__TRY IT__.
All entries need to be written out again exactly, without their pictures.
>>>
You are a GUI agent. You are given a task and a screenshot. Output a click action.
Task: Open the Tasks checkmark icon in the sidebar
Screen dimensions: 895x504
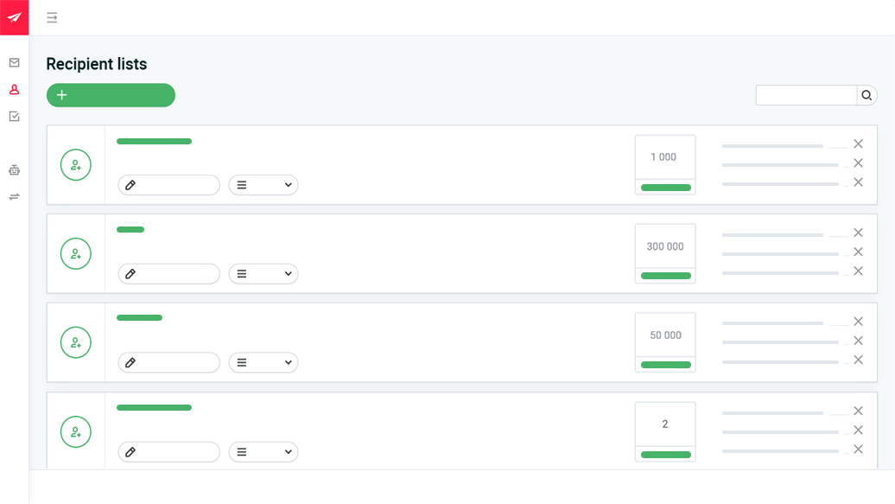coord(14,116)
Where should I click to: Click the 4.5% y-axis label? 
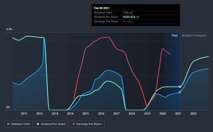pyautogui.click(x=9, y=29)
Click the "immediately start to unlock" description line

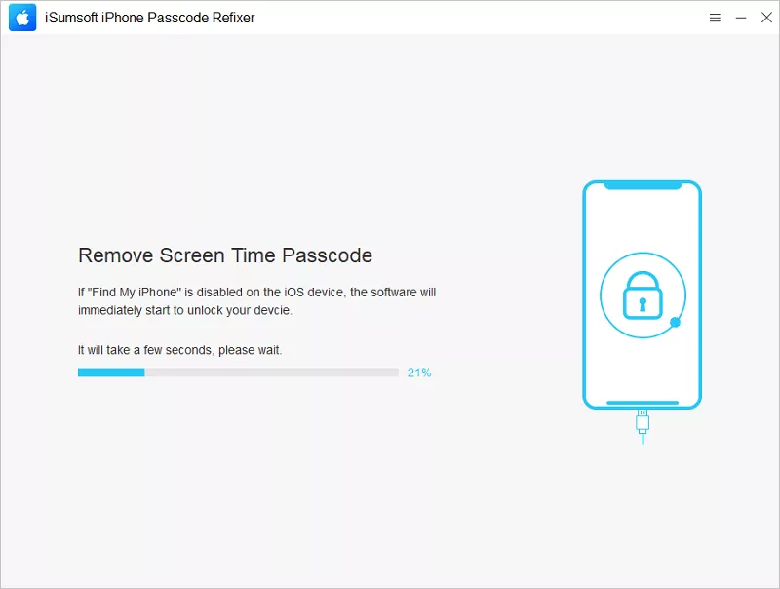(x=185, y=311)
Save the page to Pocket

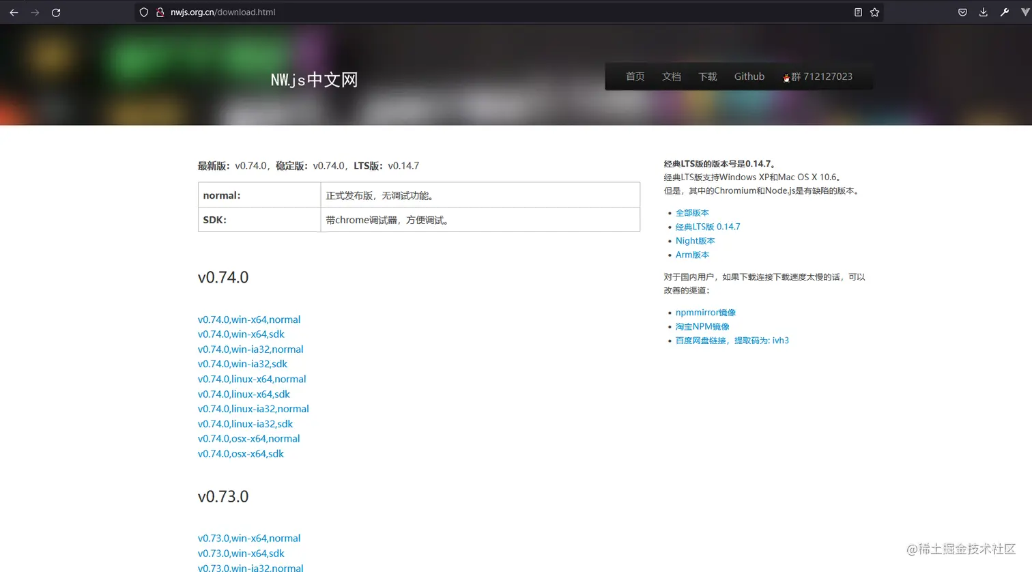[x=962, y=12]
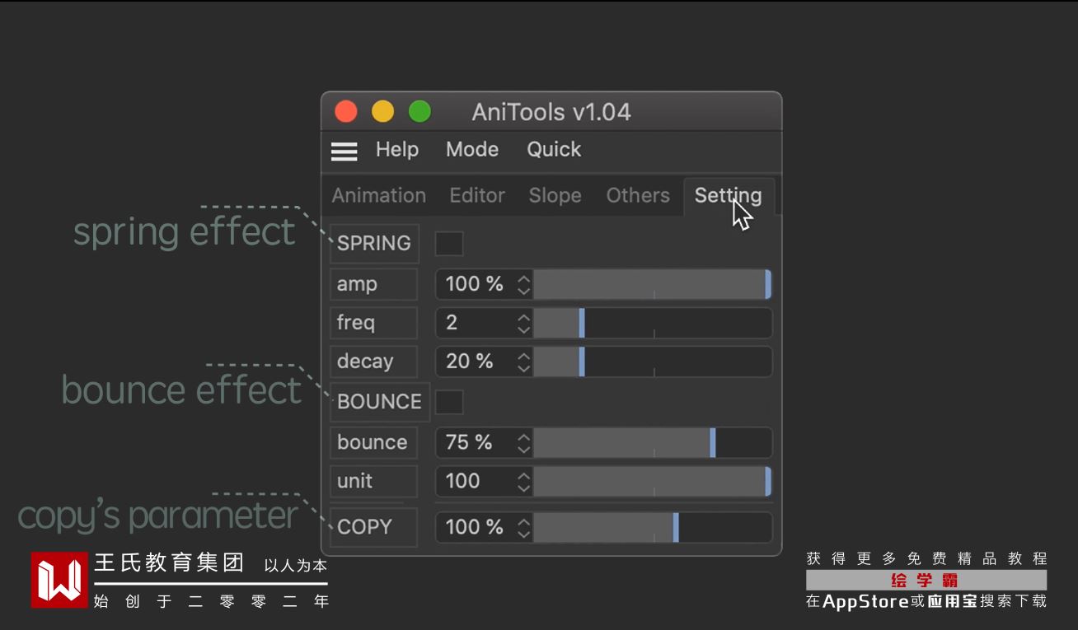Enable the SPRING effect checkbox

(449, 244)
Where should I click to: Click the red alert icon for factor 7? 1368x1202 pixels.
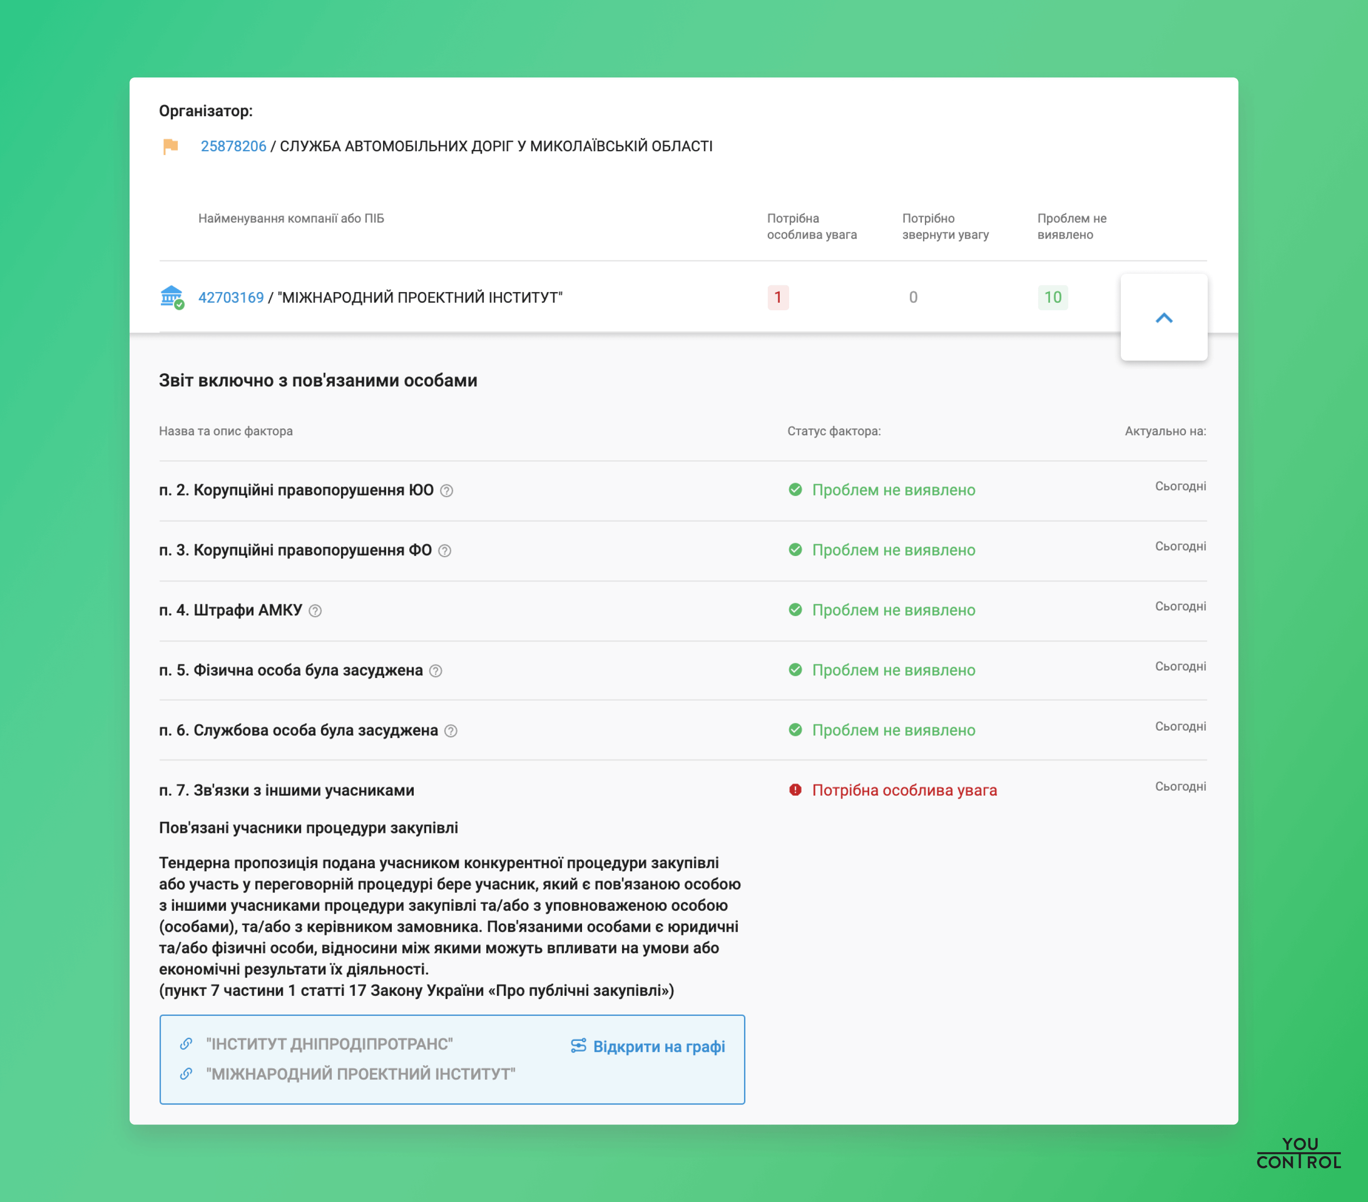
<<<
__ANSWER AREA__.
You are a GUI agent. You are given a task and a screenshot. Output a click action.
Task: Open the Tasks checkmark icon in the sidebar
Screen dimensions: 895x504
coord(14,116)
Where should I click to: Click the 4.5% y-axis label? 
pyautogui.click(x=9, y=29)
Click the "immediately start to unlock" description line

(x=185, y=311)
Save the page to Pocket

[x=962, y=12]
Enable the SPRING effect checkbox

(449, 244)
Where should I click to: Click the red alert icon for factor 7? 1368x1202 pixels.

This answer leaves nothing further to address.